Thursday, March 29, 2007

T: Is for sustainable living










In yesterday's column I talked about a polyester/ petrol wall and promised to enlighten you on what I encountered. When you enter the sanctum of Marithe + Francois Girbaud one of the first things you see is a wall of living plants. Not only is it beautiful but it gives fresh oxygen to all who are in proximity. When talking to Francois he enlightened me that he commissioned it from Musée du Quai Branly in Paris. The picture above is the Museum whose wall is completely made with plants and polyester. It is self sustaining while adding what we have taken away from our environment. Since global warming is an issue of great consequence, having sustainable gardens on walls offers a remedy. With our rainforest's disappearing this is a solution to the green house effect. The picture to your left is from the elevator in Bangkok’s Emporium Shopping Center. Like Jack in the Bean Stalk the available space is life reaching. It is tiring and monotonous to live in an urban jungle.

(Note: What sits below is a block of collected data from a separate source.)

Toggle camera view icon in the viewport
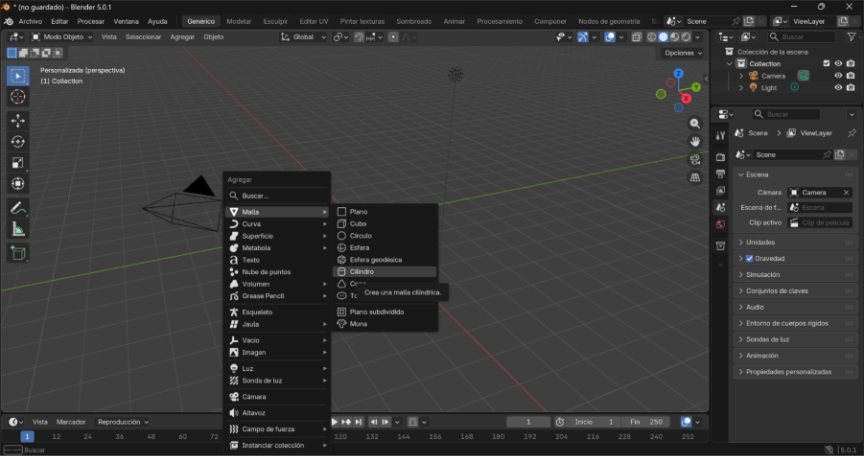The width and height of the screenshot is (864, 456). [695, 159]
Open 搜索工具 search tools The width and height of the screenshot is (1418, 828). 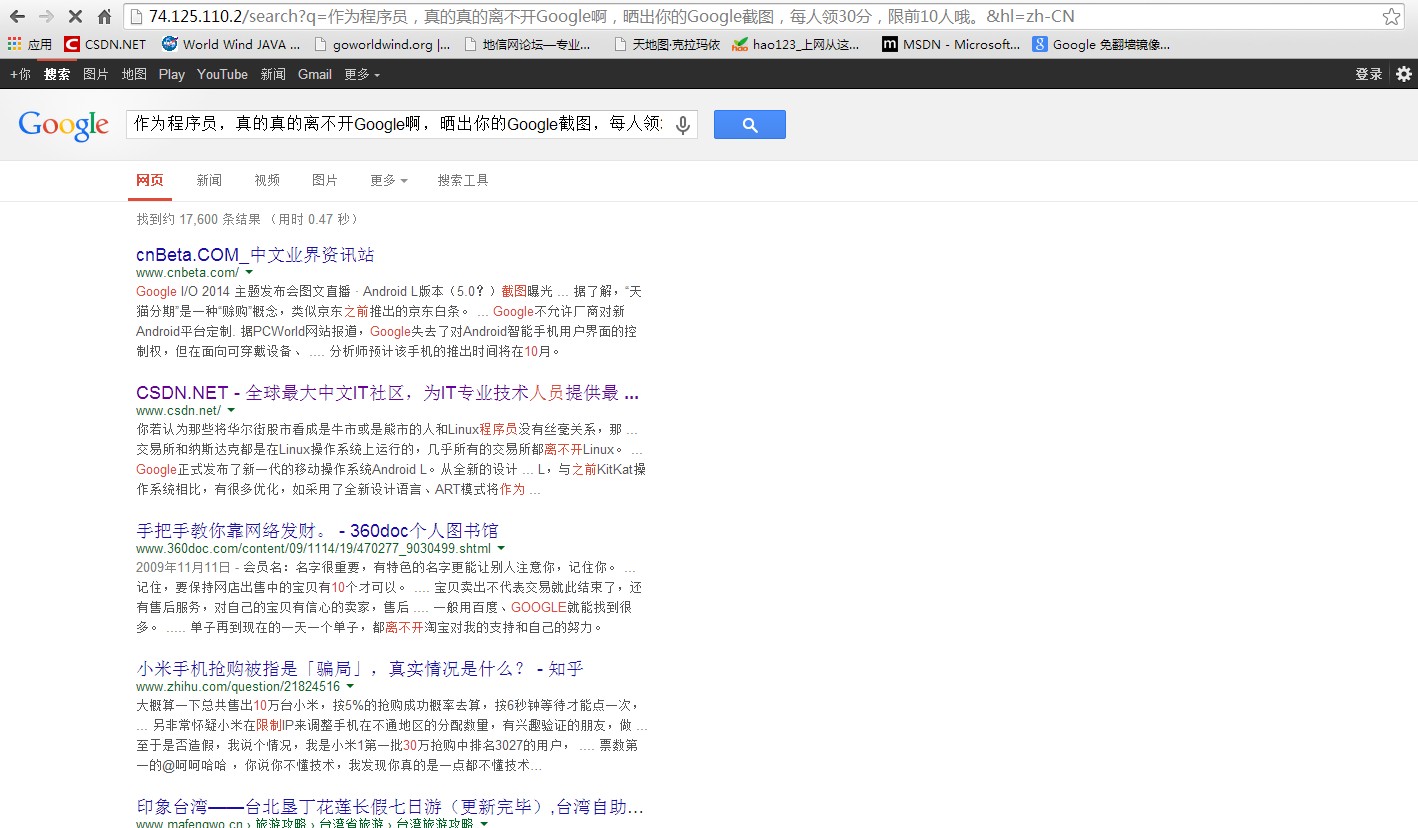pos(463,180)
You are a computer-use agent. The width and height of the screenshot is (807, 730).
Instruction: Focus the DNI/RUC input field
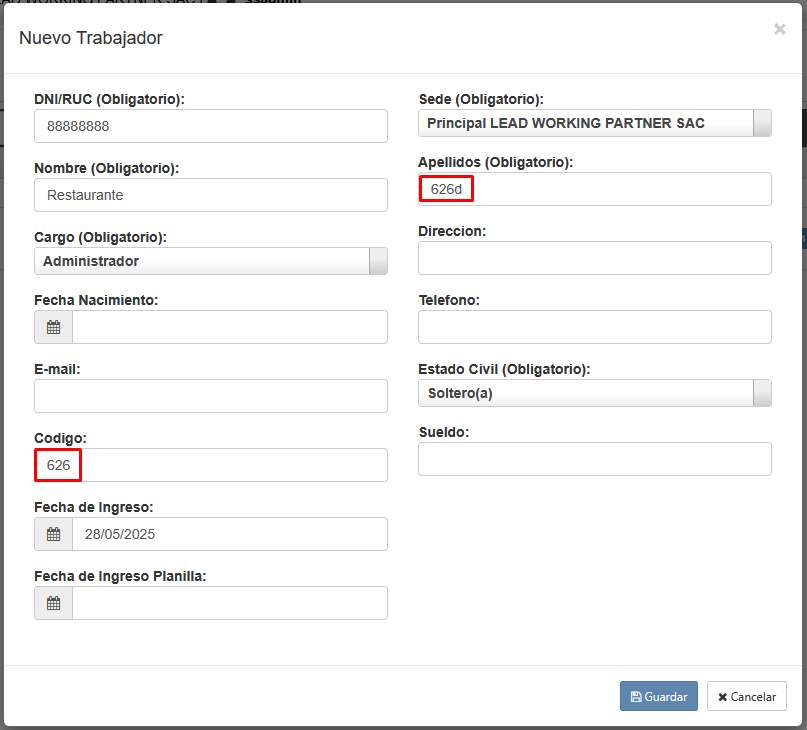pyautogui.click(x=211, y=127)
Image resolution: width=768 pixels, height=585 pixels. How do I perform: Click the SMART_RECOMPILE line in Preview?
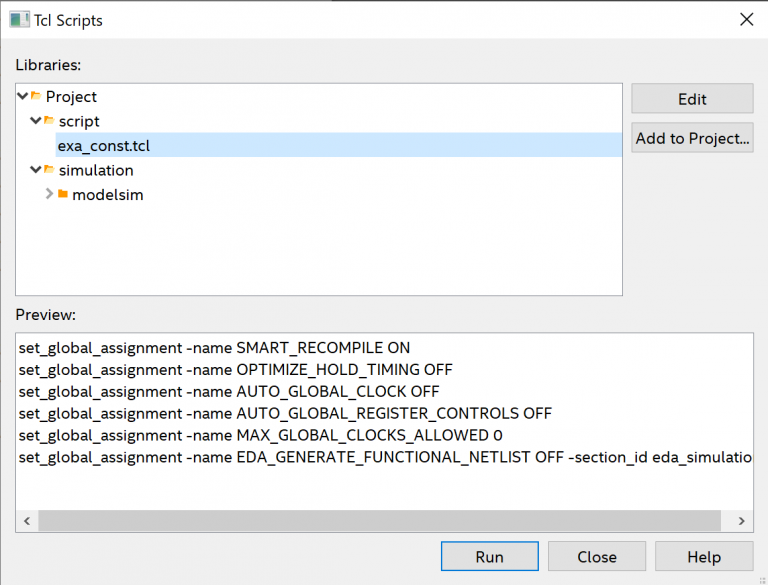click(214, 348)
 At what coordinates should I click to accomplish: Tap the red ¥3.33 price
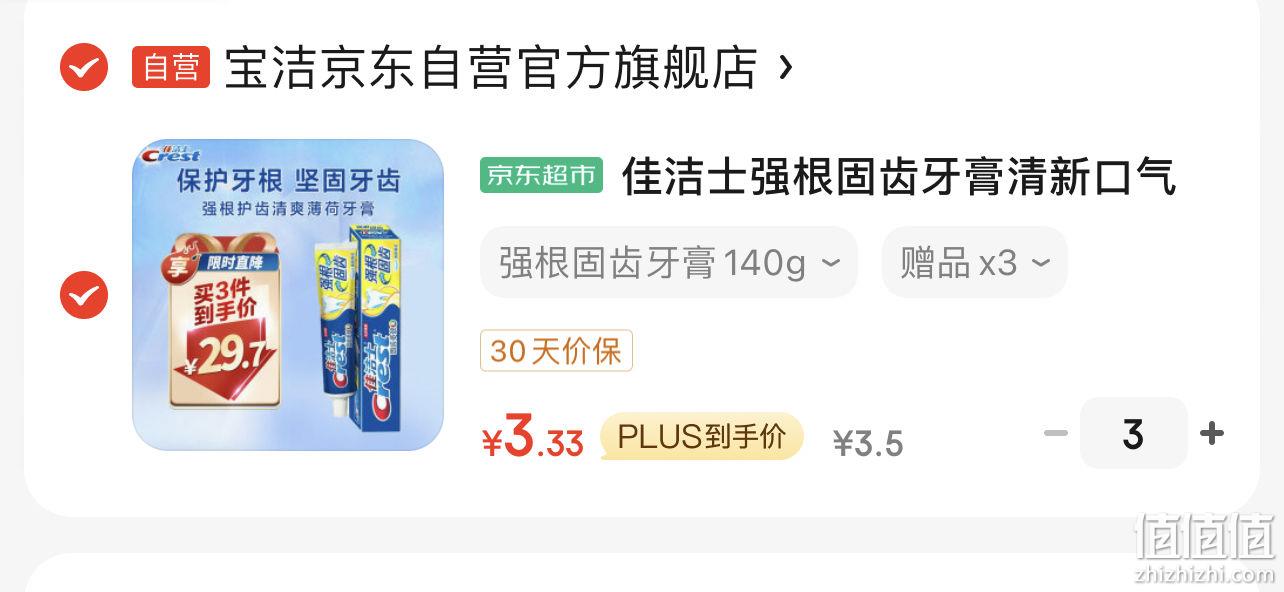(x=532, y=438)
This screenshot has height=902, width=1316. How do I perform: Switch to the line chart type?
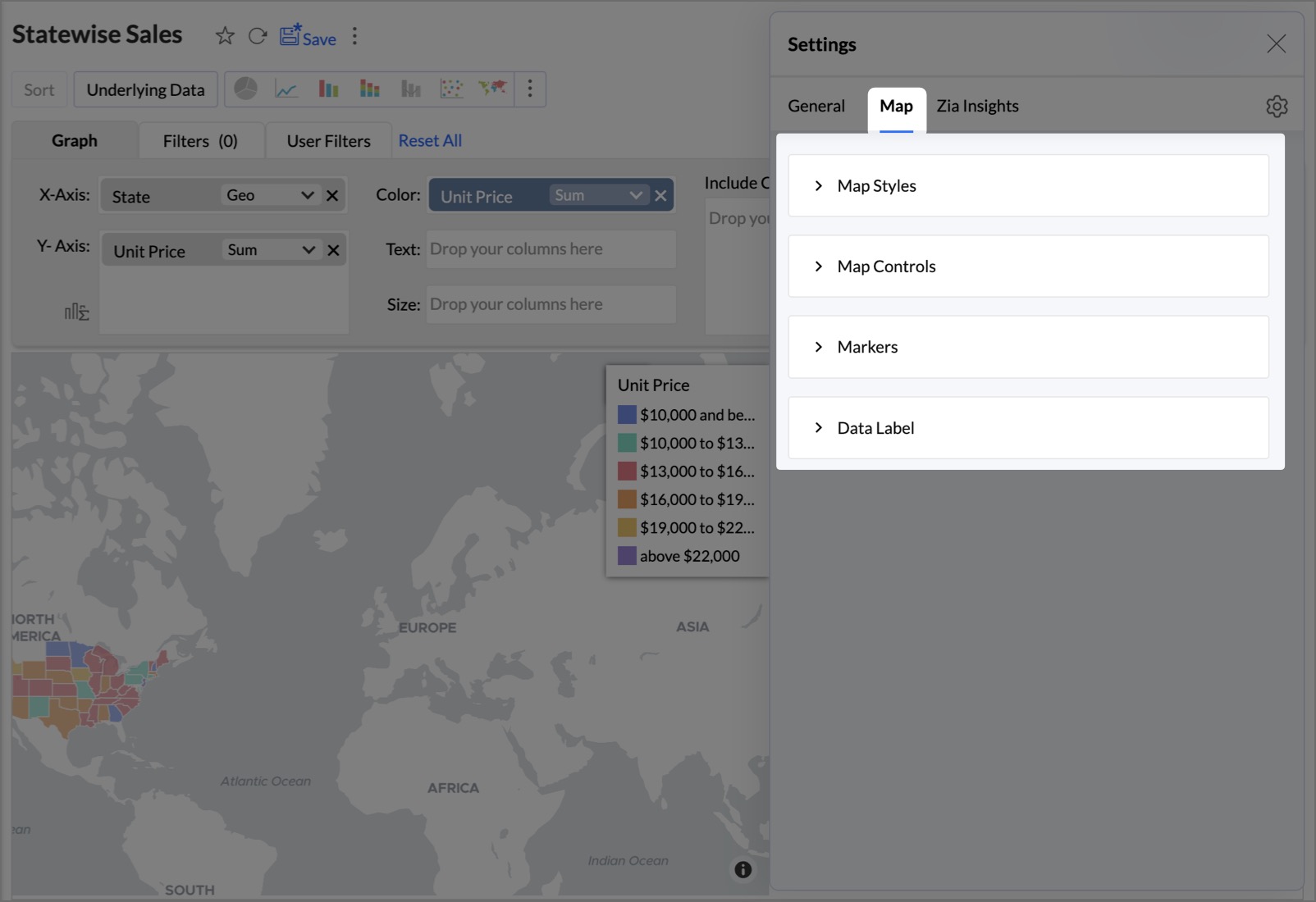tap(286, 89)

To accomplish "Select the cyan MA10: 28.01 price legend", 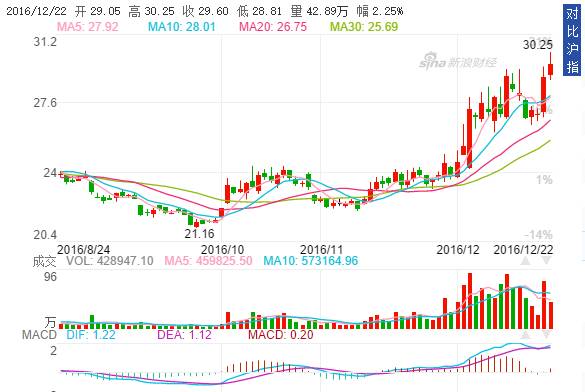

How many of us are able to take a break from the concretes that surrounds us? With our landscape disappearing for the commerce of America, here is an answer. Green Exchange, a shopping center opening in Chicago, in 2008 will be the first environment-friendly shopping center in the U.S. and hence a socially conscious business. The building will be 250,000-square-feet and hold about 100 vendors all of whom must be green. The designer of most of these walls is Patrick Blanc. Patrick Blanc’s Vertical Garden System, known as Le Mur Vegetal in French, allows both plants and buildings to live in harmony with one another. Blanc’s Vertical Garden System can be implemented anywhere: indoors or out and in any climatic environment. This three-part system consists of a PVC layer, felt, and metal frame, providing a soil-free self-supporting system light enough to be hung on the wall, and even suspended in the air. The Vertical Garden can be an indoor as well as outdoor system, with the help of artificial lighting. I am grateful that Francois Girbaud is conscious and for bringing this remarkable invention to NY. I question the architectures and designers of buildings everywhere "Why is this not a must in every building being renovated and more importantly built"? Shouldn't this definitely be added to the plans for the rebuilding of the World Trade Center? How amazing it would be to add sustainable life in a space where life was taken and to make it a F.A.C.T. to give back what was lost.